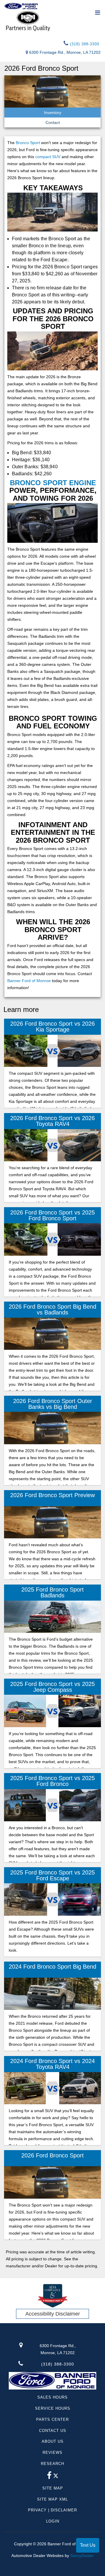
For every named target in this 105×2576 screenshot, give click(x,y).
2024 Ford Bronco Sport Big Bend (52, 1966)
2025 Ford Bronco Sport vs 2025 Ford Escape (52, 1875)
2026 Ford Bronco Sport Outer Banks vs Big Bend (52, 1404)
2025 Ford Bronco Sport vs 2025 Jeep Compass (52, 1687)
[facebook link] (49, 2477)
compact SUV (47, 156)
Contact (53, 122)
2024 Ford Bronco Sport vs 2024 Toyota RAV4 (52, 2064)
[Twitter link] (55, 2477)
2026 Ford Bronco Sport (52, 2155)
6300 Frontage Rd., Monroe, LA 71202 (65, 52)
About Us (53, 2441)
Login (52, 2521)
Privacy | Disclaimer (52, 2510)
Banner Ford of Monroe (29, 980)
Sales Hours (52, 2397)
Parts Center (52, 2419)
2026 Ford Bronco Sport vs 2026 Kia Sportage (52, 1026)
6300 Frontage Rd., (58, 2349)
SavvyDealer (82, 2555)
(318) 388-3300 (84, 44)
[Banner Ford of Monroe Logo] (21, 6)
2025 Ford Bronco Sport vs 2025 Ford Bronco (52, 1781)
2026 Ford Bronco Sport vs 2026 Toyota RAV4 (52, 1121)
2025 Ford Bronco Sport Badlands (52, 1592)
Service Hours (52, 2408)
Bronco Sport (28, 142)
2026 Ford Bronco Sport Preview (52, 1495)
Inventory (52, 112)
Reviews (52, 2452)
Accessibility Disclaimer (52, 2314)
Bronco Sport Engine (53, 483)
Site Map (52, 2488)
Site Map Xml (52, 2499)
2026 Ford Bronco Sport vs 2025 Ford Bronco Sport (52, 1215)
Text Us (87, 2545)
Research (52, 2463)
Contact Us (52, 2430)
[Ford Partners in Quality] (52, 21)
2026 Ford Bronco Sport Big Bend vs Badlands (52, 1309)
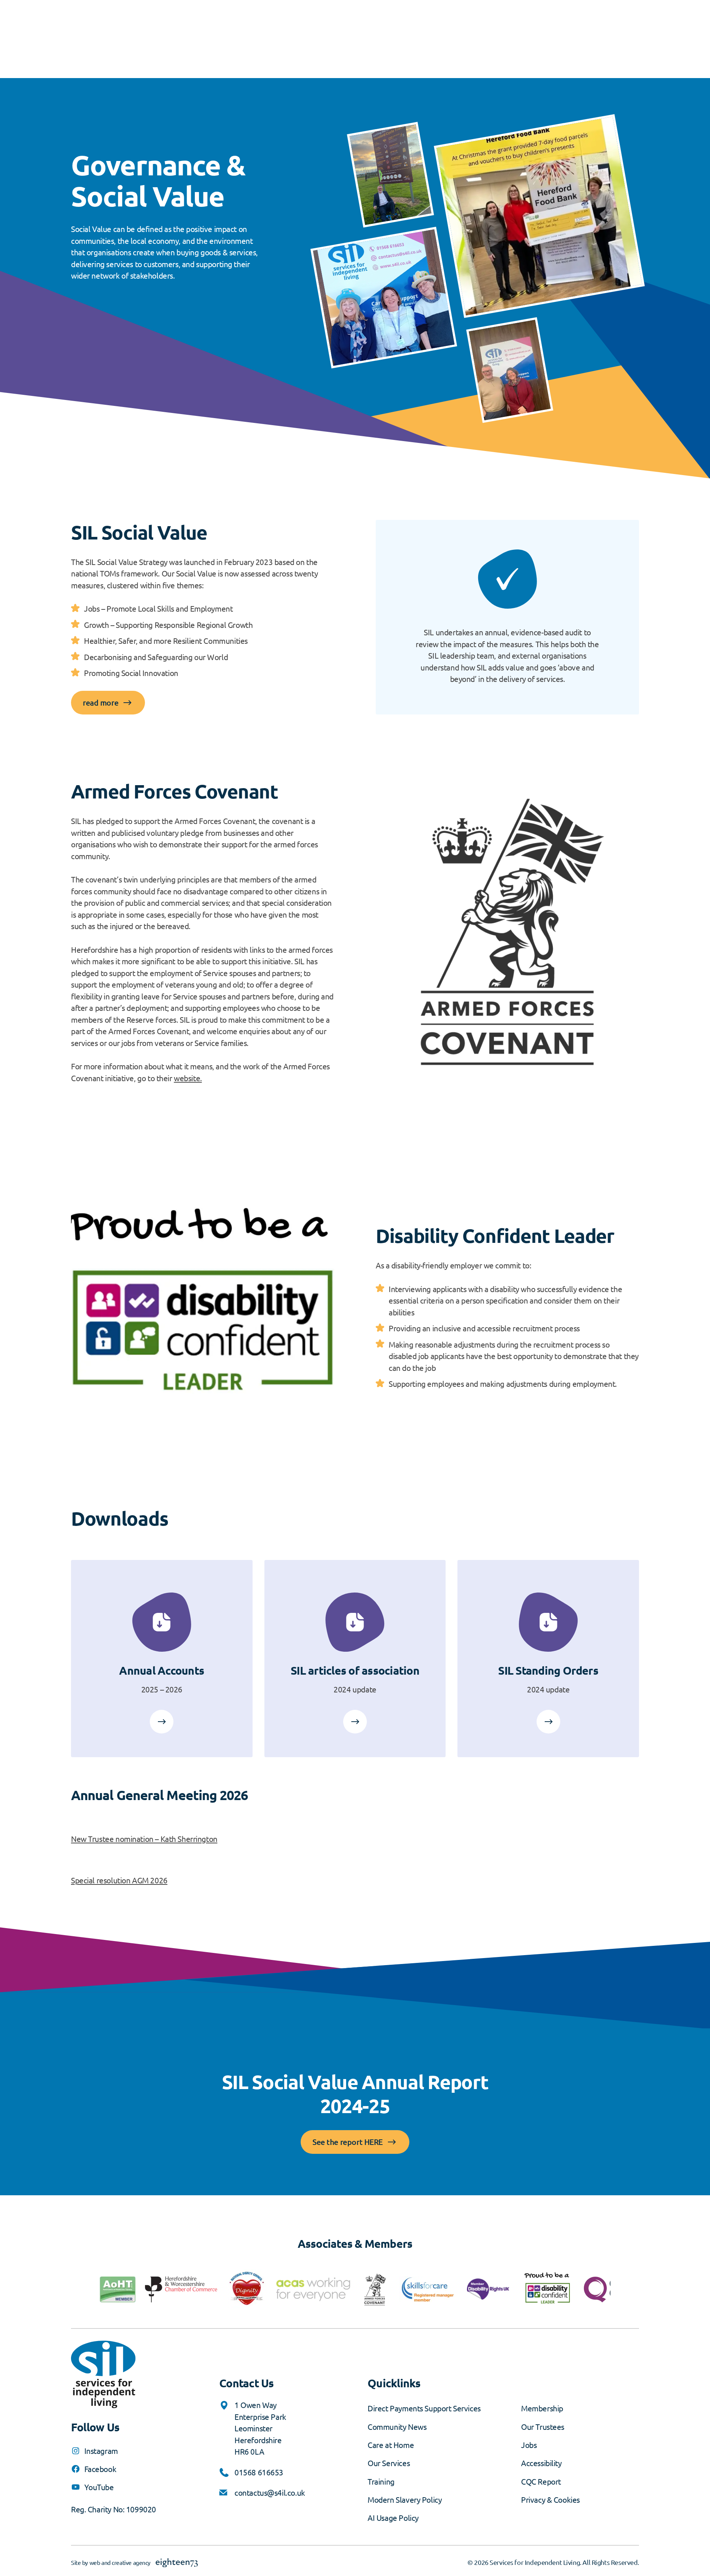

****************

§ Exercise requirements: Give the data above back unchanged, except for the pictures.

§ Exercise output:
For every named target in this 105×2576 screenshot, give click(x,y).
2024 Ford Bronco Sport Big Bend (52, 1966)
2025 Ford Bronco Sport vs 2025 Ford Escape (52, 1875)
2026 Ford Bronco Sport Outer Banks vs Big Bend (52, 1404)
2025 Ford Bronco Sport vs 2025 Jeep Compass (52, 1687)
[facebook link] (49, 2477)
compact SUV (47, 156)
Contact (53, 122)
2024 Ford Bronco Sport vs 2024 Toyota RAV4 (52, 2064)
[Twitter link] (55, 2477)
2026 Ford Bronco Sport (52, 2155)
6300 Frontage Rd., Monroe, LA 71202 (65, 52)
About Us (53, 2441)
Login (52, 2521)
Privacy | Disclaimer (52, 2510)
Banner Ford of Monroe (29, 980)
Sales Hours (52, 2397)
Parts Center (52, 2419)
2026 Ford Bronco Sport vs 2026 Kia Sportage (52, 1026)
6300 Frontage Rd., (58, 2349)
SavvyDealer (82, 2555)
(318) 388-3300 (84, 44)
[Banner Ford of Monroe Logo] (21, 6)
2025 Ford Bronco Sport vs 2025 Ford Bronco (52, 1781)
2026 Ford Bronco Sport vs 2026 Toyota RAV4 (52, 1121)
2025 Ford Bronco Sport Badlands (52, 1592)
Service Hours (52, 2408)
Bronco Sport (28, 142)
2026 Ford Bronco Sport Preview (52, 1495)
Inventory (52, 112)
Reviews (52, 2452)
Accessibility Disclaimer (52, 2314)
Bronco Sport Engine (53, 483)
Site Map (52, 2488)
Site Map Xml (52, 2499)
2026 Ford Bronco Sport vs 2025 Ford Bronco Sport (52, 1215)
Text Us (87, 2545)
Research (52, 2463)
Contact Us (52, 2430)
[Ford Partners in Quality] (52, 21)
2026 Ford Bronco Sport Big Bend vs Badlands (52, 1309)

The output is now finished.